• **Quoted text**:

Figuring out the minimum speed at the top of the loop de loop to stay on the track. Created by Sal Khan.

## Want to join the conversation?

- At1:50, why is that we take acceleration at the topmost point to be equal to gravity? Why is the normal reaction taken as zero?(67 votes)
- To keep the car in a circular path, the centripetal acceleration (v^2/r) has to be greater than or equal to the acceleration due to gravity (g = 9.81 m/s^2). We set a = 9.81 because this gives us the minimum speed the car must have to stay in a circular path. As soon as the car goes slower than this, g will be greater than the centripetal acceleration, so the car will fall off the track.

At the top of the loop:

Fnet = ma

Fgravity + Fnormal = ma, and because a = centripetal acceleration = v^2/r, then

Fgravity + Fnormal = mv^2/r

So at the minimum speed for the car to stay in a circular path, Fnormal = 0. As the car's speed increases, however, so does Fnormal (because Fgravity stays constant).(60 votes)

- According to the video on fifth-gear website a Professor at Cambridge University calculated that he had to be going 36 miles per hour. Was he just building in a safety factor?(37 votes)
- I think the 36 mph is how fast you'd have to be going when you hit the ramp, assuming you weren't able to keep the engine running with enough traction on the wheels to keep the speed constant as you climbed up. So if you hit the ramp at 36 mph, the car will slow down but still be going faster than the minimum required (16 mph) when it gets to the top.(54 votes)

- It might sound stupid to ask this question, but I've got this question in mind that if the direction of the centripedal force is toward the center of the loop de loop, when the car was at the top, the centripedal force and the gravity force have the same direction, so the car will be pulled down with the two forces! What is the force that exert the car out of the center?(42 votes)
- For the car to not fall, it needs to stay in a circular path. Every object that moves in a circular path, with a constant speed, experiences a centripetal acceleration. So if something is moving along a circle it's experiencing centripetal acceleration, or the other way around, if something is experiencing centripetal acceleration, then it has to move in a circular path. So if we want to make sure that the car does not fall, we have to maintain it's circular motion, which means that all the forces on the car have to sum up to a centripetal force. For a minimal speed, the only force that the car is experiencing (at the top) is the force of gravity, so by simply saying that the force of gravity is a centripetal force, the car has to stay in a circular motion.

• **Dataset section**:
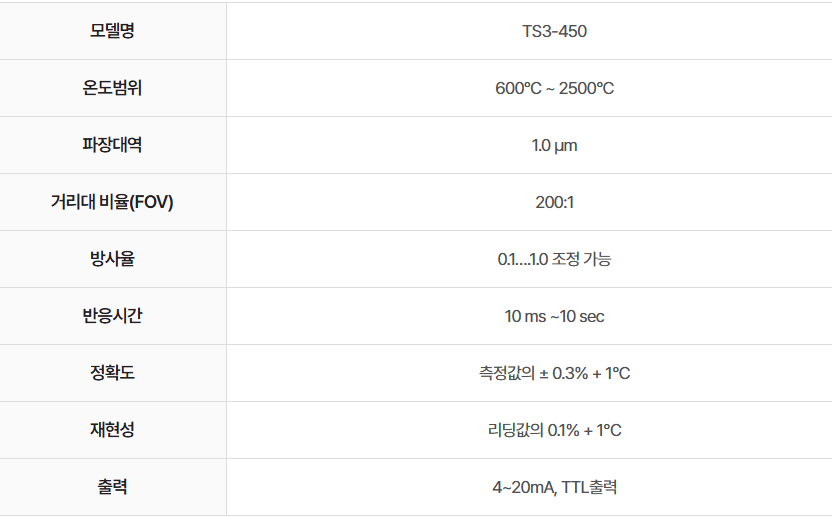The height and width of the screenshot is (517, 832).
Task: Select the TS3-450 model value
Action: [554, 31]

• **What is needed**: Please continue the loop-de-loop discussion from its last sentence. The listing was taken from a different source than the loop-de-loop discussion.

• **Response for this exercise**:
The centripetal force always points towards the center, but that does not mean that the car will go towards the center. Remember that the car also has forward velocity, so the centripetal force affects the direction of the forward velocity in such a way that it makes the car go in a circle. That's literally the definition of centripetal acceleration. If the car did not go in a circular path, then it would not experience centripetal acceleration.(36 votes)

- I'm having trouble with an initial concept Sal makes around3:05- Why does AC = 9.81m/s^2? The 9.81 is from the force to due gravity, not centripetal acceleration. The 9.81 is in effect on the car at all points around the circle, not just at the top.(7 votes)
- I've had to revisit this topic because I realised that I didn't really understand it all!

I understand that at the top of the loop de loop, centripetal acceleration is attributed by gravity and normal force, but what EXACTLY IS PREVENTING the car from falling off? Gravity and normal force are pointed towards the centre of the loop de loop, and if centripetal acceleration needs to be equal to or greater than these combined forces, shouldn't the car just fall off the track because there is an overall net force towards the centre?

The only "logical deductions" that I've come up with are:

1) The vehicle experiences inertia in that it would otherwise travel on the tangential if it wasn't for the inward force attributed by centripetal acceleration

2) As per Newton's third law, the vehicle pushes on the track with a force that is equal in magnitude, but opposite in direction to the which the track pushes on the vehicle

I still, however, cannot grasp how the vehicle stays on the track in spite of the above mentioned factors. Any help would be greatly appreciated! :)(6 votes) - So does the weight of the car not matter? I mean even if the car would weight 5 tons it would still make and loop de loop?(4 votes)
- Yes because it would have the kinetic energy associated with a 5 ton weight having been lifted to the launch height(4 votes)

- My text book derives the formula for critical speed as root(5gr) ..... If i calculate it by that formula i get a different answer.. And yes the derivation is very convincing :p(2 votes)
- sqrt(5gr) is the speed required at the BASE of the loop de loop.

So the kinetic energy at the base is 1/2 mv^2 = 5/2 mgr

Using the conservation of mechanical energy,

we get 5/2 mgr -2mgr = 1/2 mgr at the TOP of the loop. (this is kinetic energy)

and again using Ek = 1/2 mv^2,

The speed at the TOP is sqrt(2gr), as Sal has mentioned.(6 votes)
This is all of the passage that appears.